Work required :: Reproduce verbatim the stretch from the line that contains "Task: Click the quote icon showing 477 quotes" through the line that contains "Action: 204,31", both included.

Exercise inputs ::
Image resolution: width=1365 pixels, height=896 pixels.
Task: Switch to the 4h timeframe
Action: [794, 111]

...

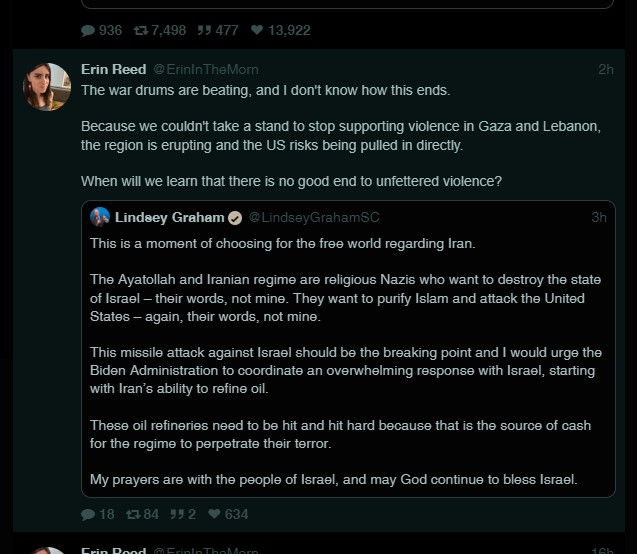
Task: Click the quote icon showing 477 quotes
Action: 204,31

--

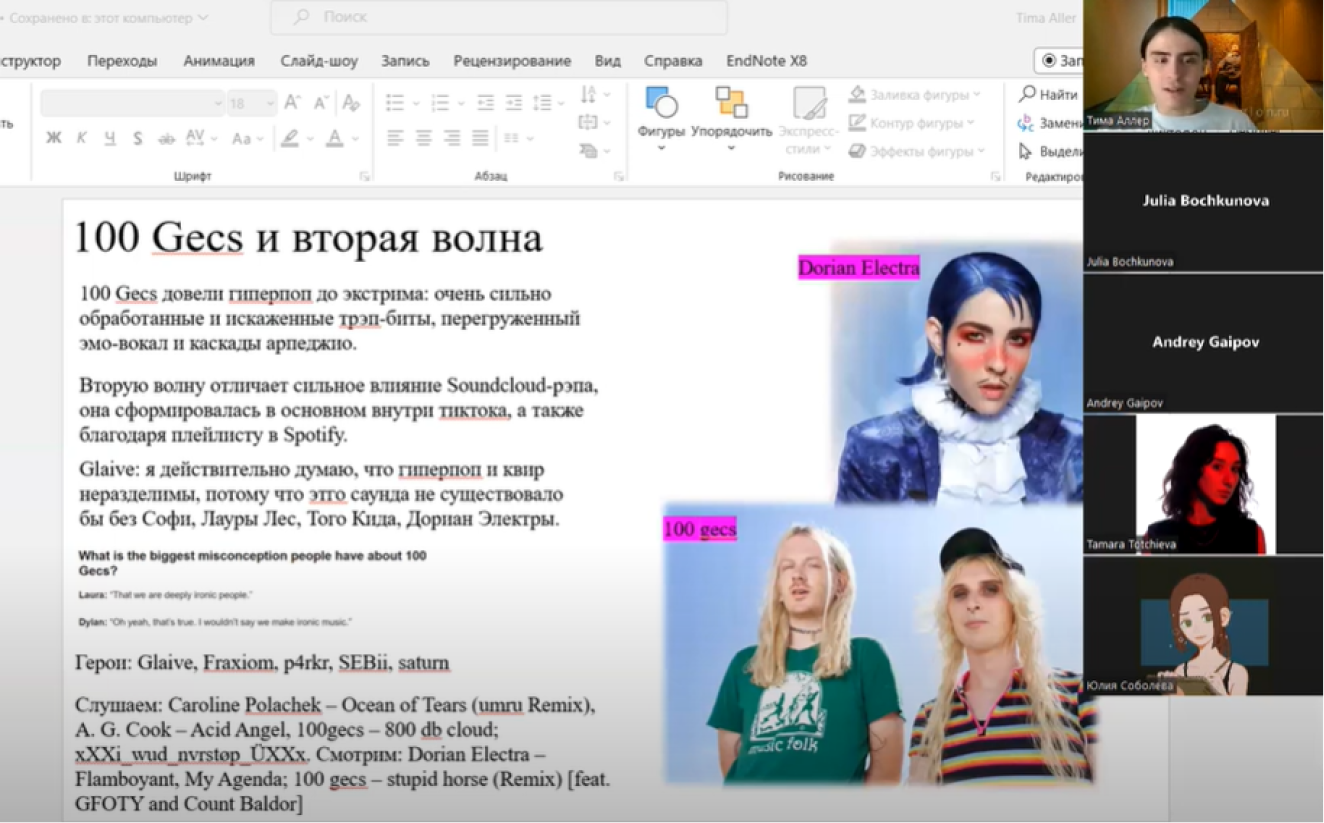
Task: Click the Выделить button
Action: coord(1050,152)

The completed task ::
Task: Click the quote icon showing 477 quotes
Action: 204,31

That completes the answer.